Отряд быстро перешел через мост, миновал железнодорожную станцию и вошел в город. Узкая улица вела к арсеналу. Вот бар, вот железнодорожная гостиница. В окнах — ни огонька. И поздно, да и никто не ждет этих пришельцев в серых плащах. Последние революционные бои были в Харперс-Ферри в 1776 году. С тех пор ничто не нарушало мирного течения жизни в этом городке, уютно прикорнувшем под мышкой у гор. Здесь не бывало никаких происшествий, никаких из ряда вон выходящих событий.
И вот в дождливой ночи идет отряд из восемнадцати отчаянных голов, отряд, которому суждено возмутить покой не только Харперс-Ферри, но и всего Юга, всей огромной страны.
Все ближе, ближе арсенал. Теперь погасли огоньки даже у Боливарских гор — это Тид перерезал провода. Арсенал черной громадой встал на берегу. В этом арсенале достаточно оружия, чтобы снабдить целую восставшую армию.

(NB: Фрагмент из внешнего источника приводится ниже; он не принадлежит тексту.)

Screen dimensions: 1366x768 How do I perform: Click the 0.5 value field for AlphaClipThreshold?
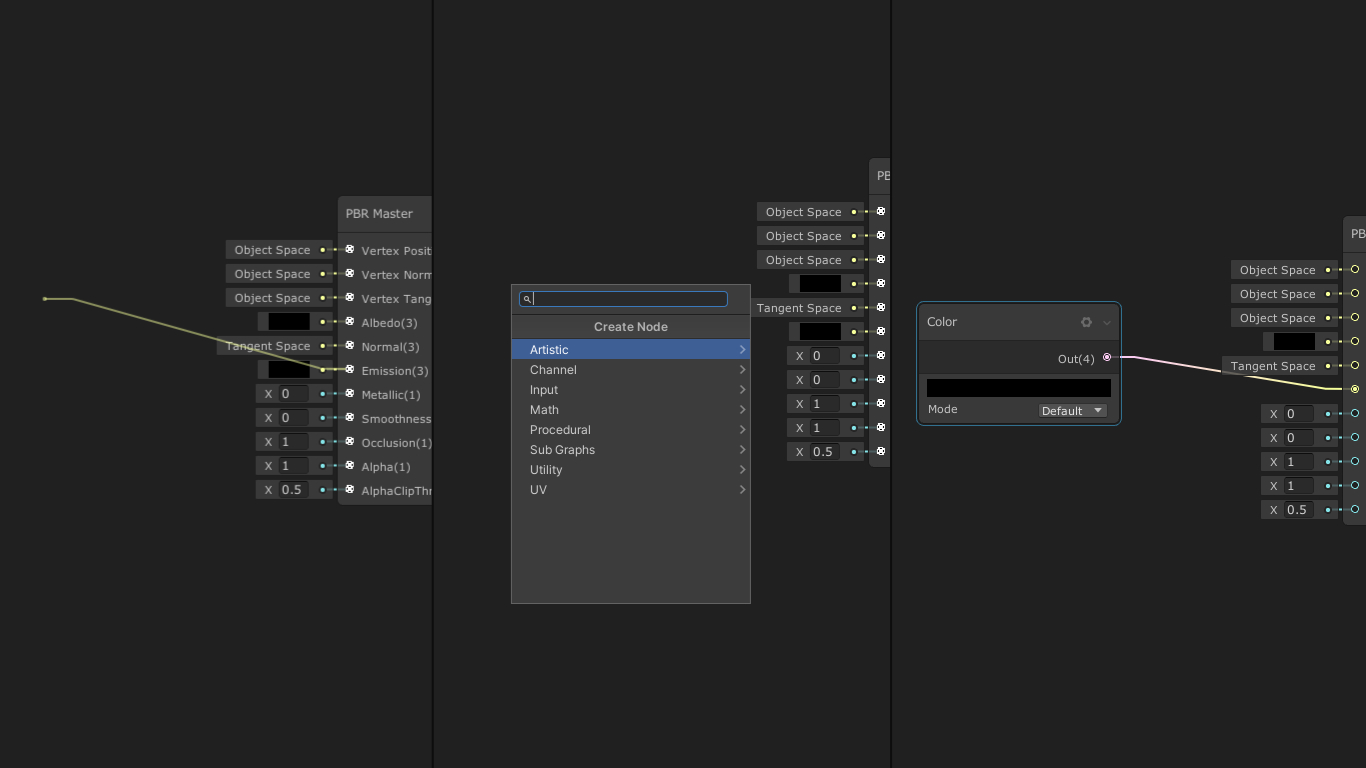(292, 490)
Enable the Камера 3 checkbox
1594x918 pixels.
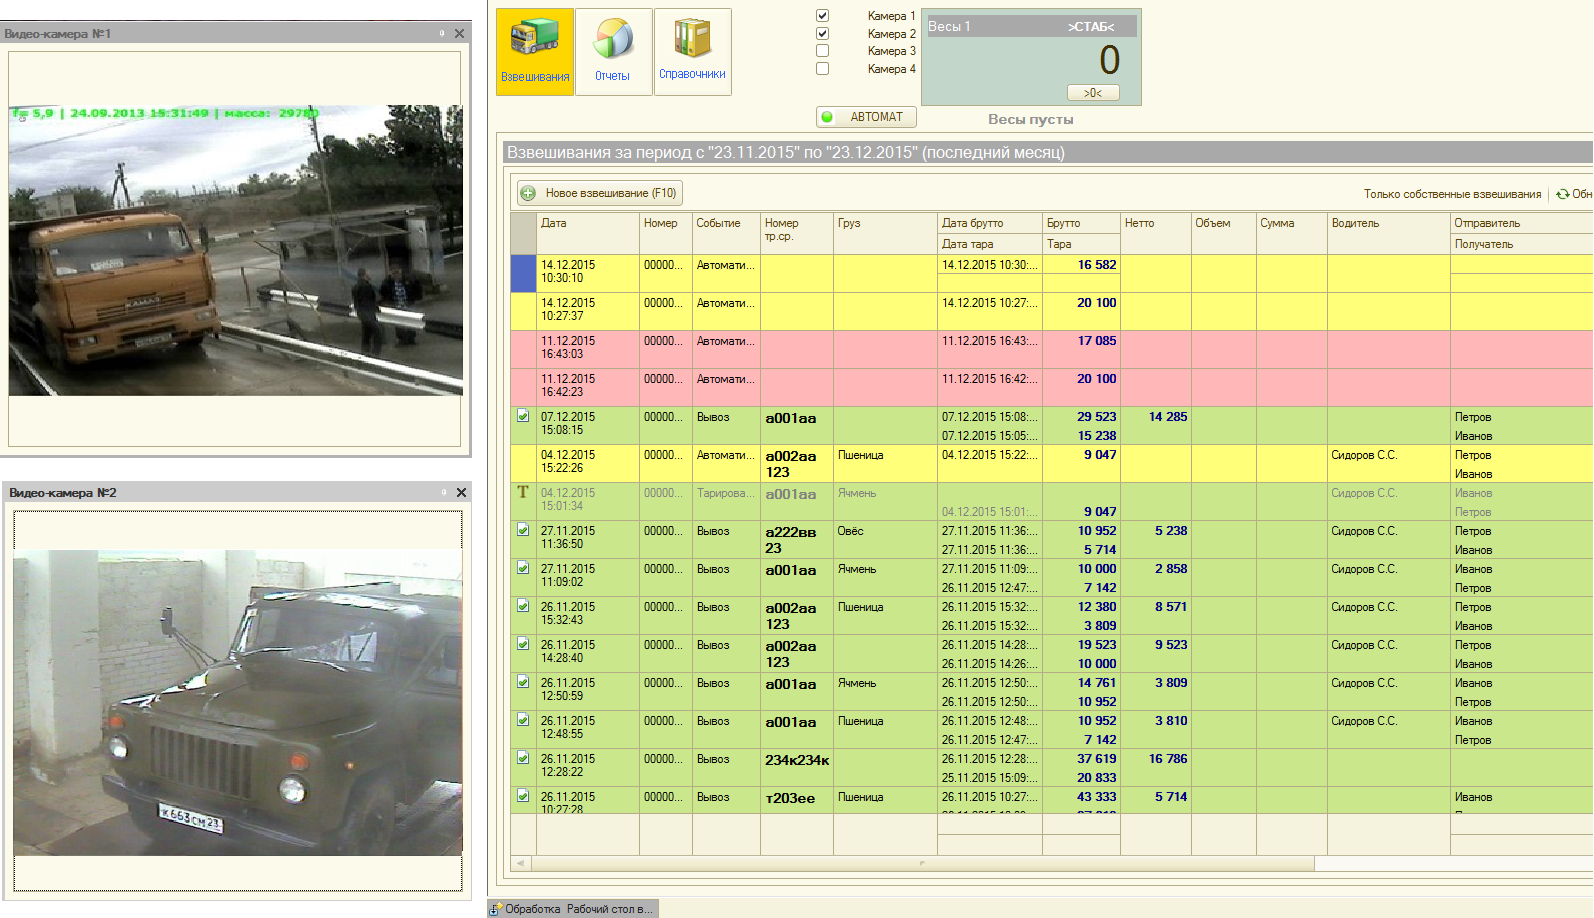[x=822, y=51]
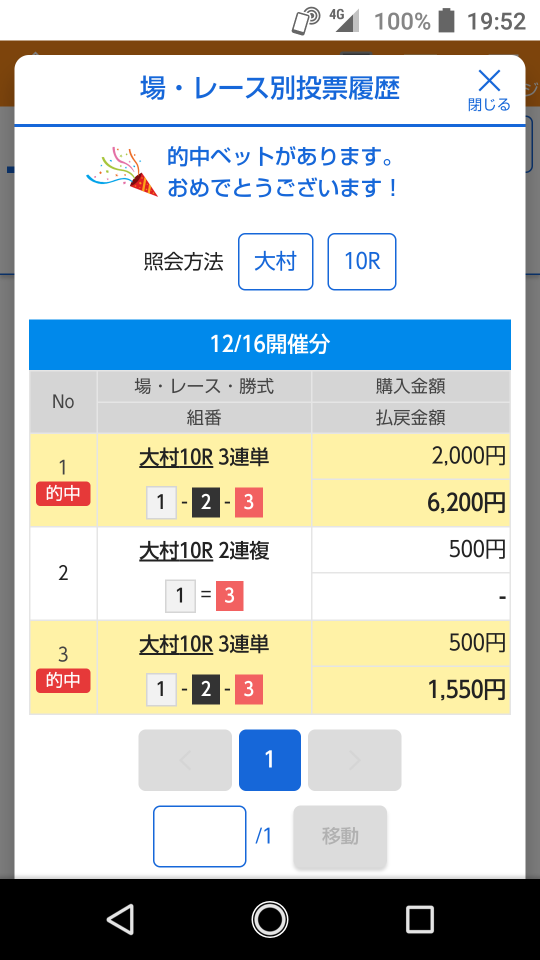Tap the red 的中 badge in row 1

pyautogui.click(x=63, y=493)
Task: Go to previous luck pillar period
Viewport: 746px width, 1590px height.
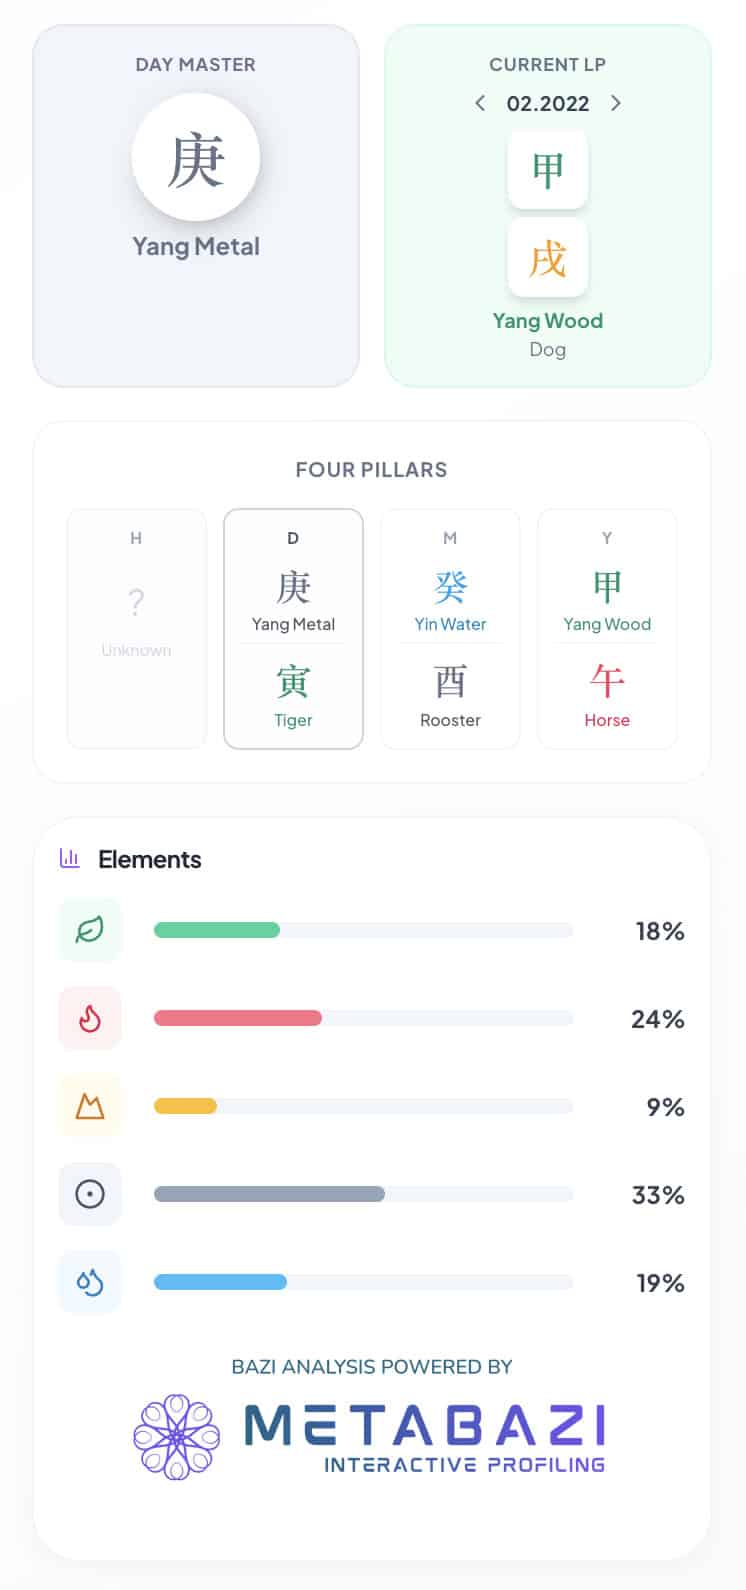Action: [481, 103]
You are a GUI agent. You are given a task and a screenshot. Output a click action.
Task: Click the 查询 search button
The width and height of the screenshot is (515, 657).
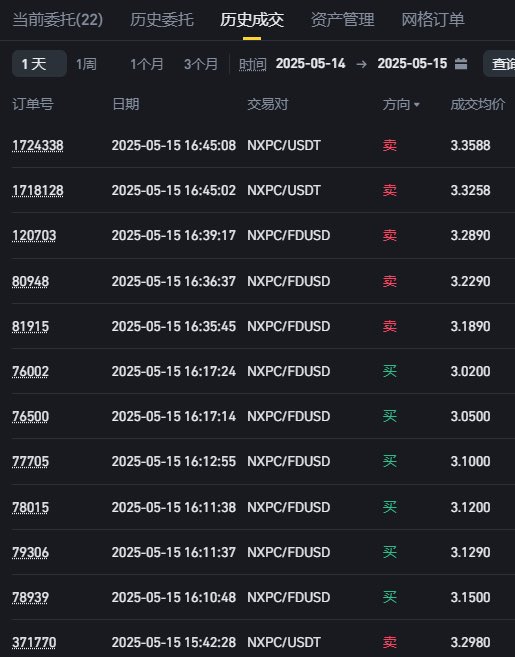tap(499, 64)
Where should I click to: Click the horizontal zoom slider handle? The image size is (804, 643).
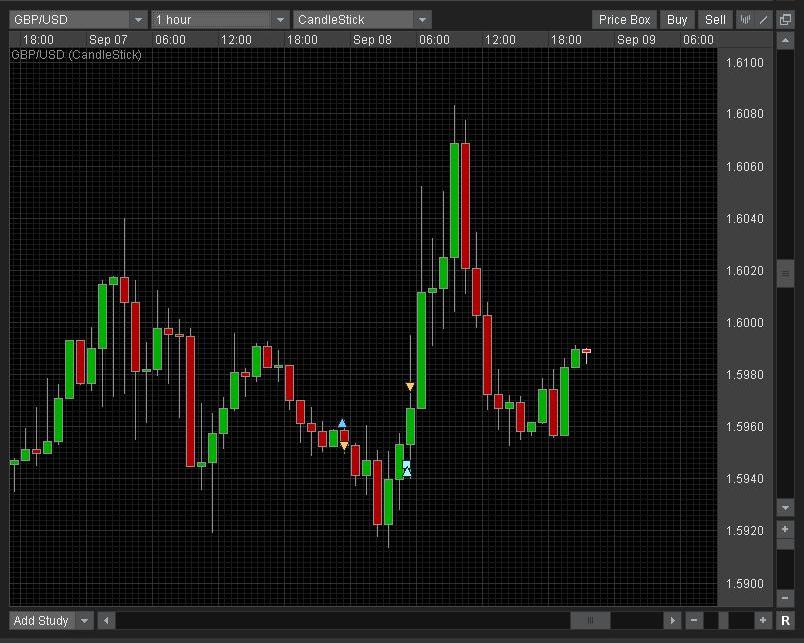pos(724,621)
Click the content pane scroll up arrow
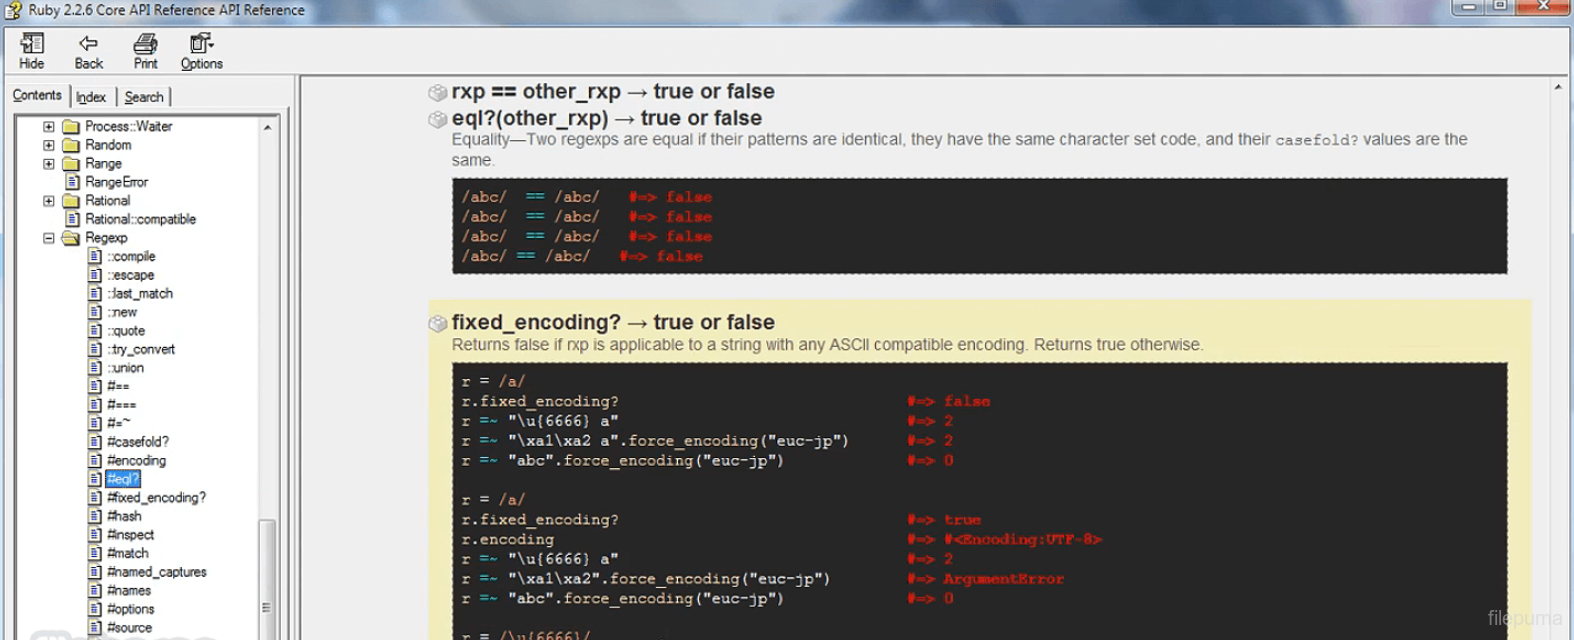Image resolution: width=1574 pixels, height=640 pixels. 1557,88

Сейчас арсенал будет в их руках.
Часовой арсенала услыхал стук колес и вышел из караулки посмотреть, кто едет так поздно.
Уж не вздумал ли начальник проверять посты? Но сквозь «глазок», проделанный в двери, он увидел совершенно неизвестных ему людей в плащах. В следующий момент несколько человек вошло в караулку.
— Открывай ворота!
Часовой вспомнил устав: за выдачу ключа — военный суд. Кто-то схватил его за шиворот, кто-то направил на него винтовку.
— Бросьте, ребята, — сказал молодой голос, — у нас нет времени возиться с ключами. Справимся и так.
Высокий юноша в охотничьей куртке вытащил из повозки лом. Нескольких минут было достаточно, чтобы вывернуть цепь и сбить замок. Ворота арсенала распахнулись, и незнакомцы быстро вкатили во двор свою повозку. Зажгли фонари и факелы. «Я был напуган до смерти, увидав столько вооруженных людей, — рассказывал впоследствии часовой арсенала. — Они сказали мне, чтобы я вел себя спокойно и не шумел, иначе они отправят меня к моему покойному дедушке».
Капитан между тем отдавал тихим голосом распоряжения. Сам он с несколькими людьми останется в арсенале. Кук и Стевенс должны теперь же отправиться за наиболее крупными рабовладельцами. Предпочтительнее джентри — местная аристократия: Олстэд, Льюис Вашингтон, внучатный племянник первого президента, и другие. Заложники пригодятся, когда дело дойдет до выработки условий.